Text Start Marker
The Wages of Tax Reform Went to America’s Workers — and that’s why Trump’s Tax Cuts Should be Made Permanent

February 23, 2022

By Linda McMahon

By Linda McMahon in Real Clear Policy

With inflation at its highest rate since 1982, if Democrats really care about our Nation’s “working” class, they will support making the Trump tax cuts permanent. Before the passage of the Tax Cuts and Jobs Act (TCJA), anemic economic growth had become the new normal. Workers were permanently on the sidelines, and American manufacturing was a thing of the past. The message from the Obama White House was, in short: Get used to it. President Obama even said a “magic wand” didn’t exist to fix the economy.

But fortunately for workers across our country, President Trump’s tax cuts were exactly the magic wand our Nation’s economy — and their pocketbooks — needed. To help make a case for the dire need for tax reform, many of us in the Trump Administration traveled across the country to explain the economic benefits American families could expect from the tax cuts. Well, now, over 4 years in, and even with a worldwide pandemic, I’m pleased to report the Trump tax cuts fundamentally changed our economy for the better. And that’s why Congress should enact legislation to make them permanent — 57 percent of Americans support doing so.

As our nation faces the potential dual threat of stagnation and inflation, the Americans hit hardest are those who benefited most due to Trump’s tax cuts. By reducing the corporate tax rate from 35 percent to 21 percent, U.S. businesses and American workers were competitive again. Along with increasing investment in domestic plants and fully expensing equipment, we saw companies invest in workers instead of tax bills. It’s no surprise then that nearly 2 million workers entered or re-entered the workforce in 2018 alone — only 1 year after the tax cuts were enacted. These were the very same workers who had given up hope and left the labor force altogether during the slow recovery of the Obama years.
Text End Marker
Description of the task >> Rewrite the passage of the article on the Trump tax cuts that begins at the words "The Wages of" and stops after "fix the economy.", changing "anemic" to "sluggish".
Study material Start Marker
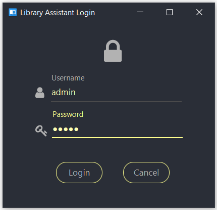The height and width of the screenshot is (210, 217).
Task: Click the gray underline beneath the username field
Action: (117, 102)
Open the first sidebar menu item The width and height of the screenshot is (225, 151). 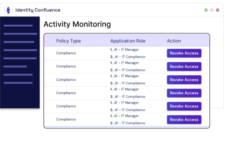pos(18,26)
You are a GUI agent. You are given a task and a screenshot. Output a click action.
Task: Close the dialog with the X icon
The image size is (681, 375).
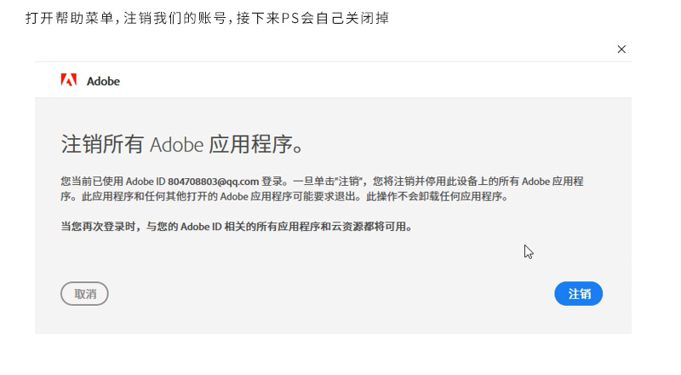coord(621,49)
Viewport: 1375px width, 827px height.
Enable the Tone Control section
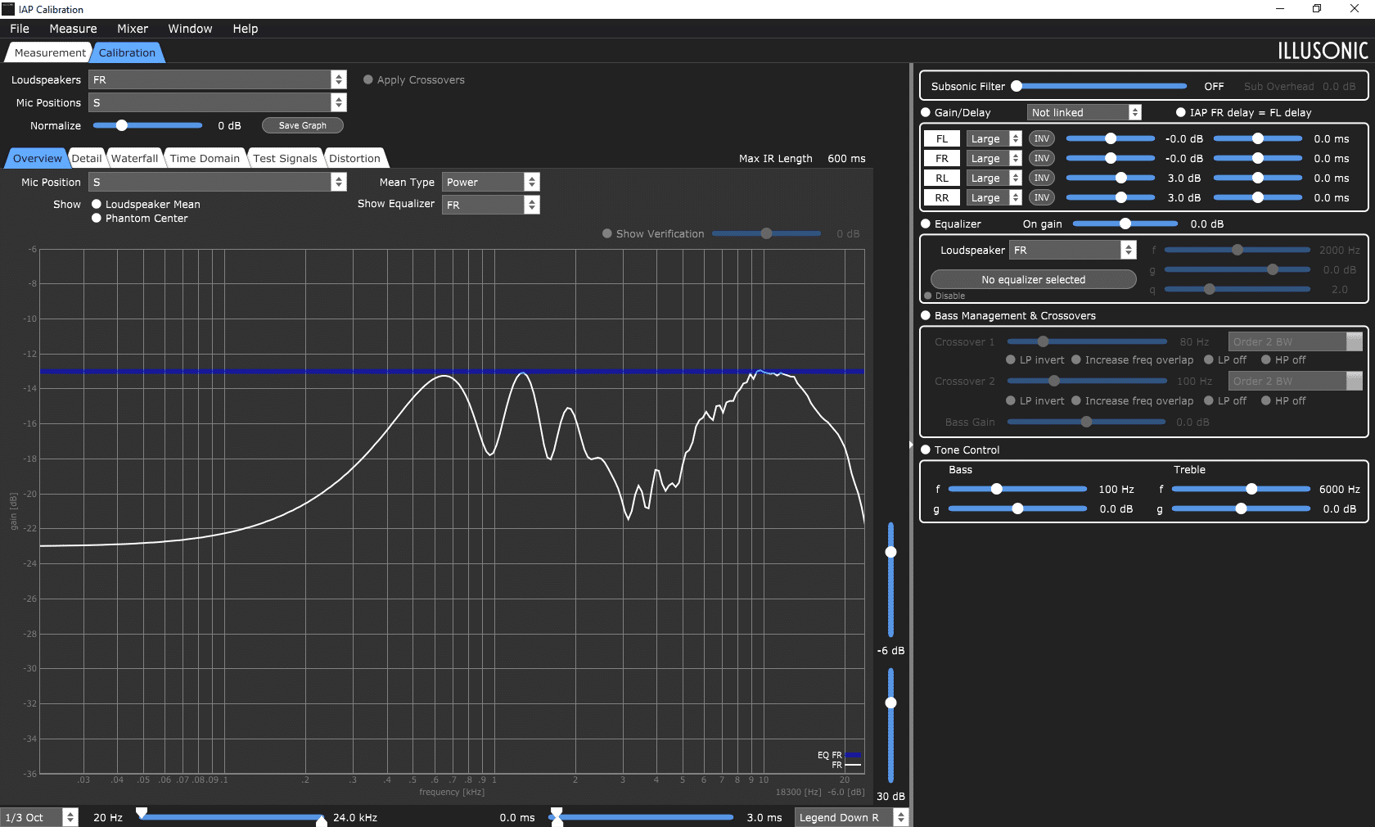point(926,450)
Study material End Marker
Finished task >>
The Wages of Tax Reform Went to America’s Workers — and that’s why Trump’s Tax Cuts Should be Made Permanent

February 23, 2022

By Linda McMahon

By Linda McMahon in Real Clear Policy

With inflation at its highest rate since 1982, if Democrats really care about our Nation’s “working” class, they will support making the Trump tax cuts permanent. Before the passage of the Tax Cuts and Jobs Act (TCJA), sluggish economic growth had become the new normal. Workers were permanently on the sidelines, and American manufacturing was a thing of the past. The message from the Obama White House was, in short: Get used to it. President Obama even said a “magic wand” didn’t exist to fix the economy.